LABOUR peers are prepared to accept fees of up to £120,000 a year to amend laws in the House of Lords on behalf of business clients, a Sunday Times investigation has found.
Four peers — including two former ministers — offered to help undercover reporters posing as lobbyists obtain an amendment in return for cash.
Two of the peers were secretly recorded telling the reporters they had previously secured changes to bills going through parliament to help their clients.
Lord Truscott, the former energy minister, said he had helped to ensure the Energy Bill was favourable to a client selling “smart” electricity meters. Lord Taylor of Blackburn claimed he had changed the law to help his client Experian, the credit check company.
Taylor told the reporters: “I will work within the rules, but the rules are meant to be bent sometimes.”
The other peers who agreed to assist our reporters for a fee were Lord Moonie, a former defence minister, and Lord Snape, a former Labour whip.
Well… if cash for questions fucked the Tories, then surely lolly for laws will cause significant damage to the already terminal carcass that is this Labour government.
Unsurprisingly, the BBC are putting a rather less dramatic spin on it….
‘Concern’ over peers cash claims
The leader of the House of Lords says she will pursue allegations four peers were prepared to accept cash to change laws.
And there’s been ‘right-of-reply’ there…
The former energy minister Lord Truscott did admit to having had "discussions" with the reporter, but told the BBC that "to suggest I would offer to put down amendments for money is a lie".

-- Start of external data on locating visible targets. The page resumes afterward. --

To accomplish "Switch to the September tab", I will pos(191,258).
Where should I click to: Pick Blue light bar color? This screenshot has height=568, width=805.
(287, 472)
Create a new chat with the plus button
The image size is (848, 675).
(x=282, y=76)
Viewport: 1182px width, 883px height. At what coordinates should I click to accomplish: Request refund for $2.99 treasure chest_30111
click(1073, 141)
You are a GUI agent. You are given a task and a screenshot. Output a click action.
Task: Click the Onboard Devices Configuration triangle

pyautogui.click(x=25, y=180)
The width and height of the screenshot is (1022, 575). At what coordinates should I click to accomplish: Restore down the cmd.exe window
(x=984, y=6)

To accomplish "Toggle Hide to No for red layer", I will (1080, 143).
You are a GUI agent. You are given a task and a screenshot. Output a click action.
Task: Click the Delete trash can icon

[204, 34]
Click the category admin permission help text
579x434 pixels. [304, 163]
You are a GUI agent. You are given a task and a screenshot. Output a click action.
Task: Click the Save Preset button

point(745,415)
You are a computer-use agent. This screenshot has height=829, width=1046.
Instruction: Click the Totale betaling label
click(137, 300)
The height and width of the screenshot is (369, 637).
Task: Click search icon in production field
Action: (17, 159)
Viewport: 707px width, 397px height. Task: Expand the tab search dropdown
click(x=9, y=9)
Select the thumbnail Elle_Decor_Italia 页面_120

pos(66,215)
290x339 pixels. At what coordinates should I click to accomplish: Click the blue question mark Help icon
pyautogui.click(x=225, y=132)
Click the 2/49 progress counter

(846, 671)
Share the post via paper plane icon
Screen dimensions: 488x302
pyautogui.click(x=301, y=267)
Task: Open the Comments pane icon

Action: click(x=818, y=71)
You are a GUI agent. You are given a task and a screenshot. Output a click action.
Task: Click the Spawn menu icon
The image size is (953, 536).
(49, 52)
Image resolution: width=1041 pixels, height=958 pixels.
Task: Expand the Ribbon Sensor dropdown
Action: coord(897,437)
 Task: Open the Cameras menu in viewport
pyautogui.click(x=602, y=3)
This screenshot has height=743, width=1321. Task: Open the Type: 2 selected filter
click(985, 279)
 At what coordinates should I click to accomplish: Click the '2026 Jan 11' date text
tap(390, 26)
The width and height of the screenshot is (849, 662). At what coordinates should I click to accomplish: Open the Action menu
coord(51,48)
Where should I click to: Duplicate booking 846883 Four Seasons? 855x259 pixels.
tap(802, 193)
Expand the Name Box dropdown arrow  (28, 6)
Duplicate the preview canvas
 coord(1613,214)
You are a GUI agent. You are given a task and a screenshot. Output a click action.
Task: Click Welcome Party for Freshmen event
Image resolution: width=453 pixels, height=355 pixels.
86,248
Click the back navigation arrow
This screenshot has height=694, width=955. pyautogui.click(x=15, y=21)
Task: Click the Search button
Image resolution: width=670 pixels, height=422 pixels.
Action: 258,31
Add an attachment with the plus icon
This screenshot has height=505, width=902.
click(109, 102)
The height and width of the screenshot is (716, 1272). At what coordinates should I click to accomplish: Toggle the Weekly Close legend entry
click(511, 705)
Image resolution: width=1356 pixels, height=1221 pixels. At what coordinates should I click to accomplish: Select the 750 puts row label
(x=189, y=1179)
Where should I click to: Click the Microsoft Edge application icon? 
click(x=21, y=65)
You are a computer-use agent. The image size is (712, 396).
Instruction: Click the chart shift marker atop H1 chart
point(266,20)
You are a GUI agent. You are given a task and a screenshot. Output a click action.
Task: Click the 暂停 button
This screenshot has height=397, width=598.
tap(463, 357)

Lord Moonie, a former defence minister, told the BBC that he had been suspicious of the people who had approached him.
He acknowledged discussing a fee of £30,000 with the undercover reporters but said: "I am not aware of having offered to do anything for these people that was outside the rules."
He went on to say that any arrangement would have been based on a written contract and would have involved advising them on how to get amendments to legislation – but he would have been acting strictly as an adviser and consultant.
A third peer, Lord Taylor of Blackburn, said two people approached him claiming to work for a lobbying firm and looking for help with a bill they wanted amending.
He said they suggested paying him £5,000 to £10,000 a month as an adviser but he never said he would accept, no contract was signed and no money changed hands.
Asked about his alleged suggestion that the rules could be "bent", he said: "’Bent’ to me means you will try to persuade the bureaucracy of the House to change them."
Aye. Fuckin’. Right. Mandelson’s only been in the Lords for five minutes, and already half of them are bent now.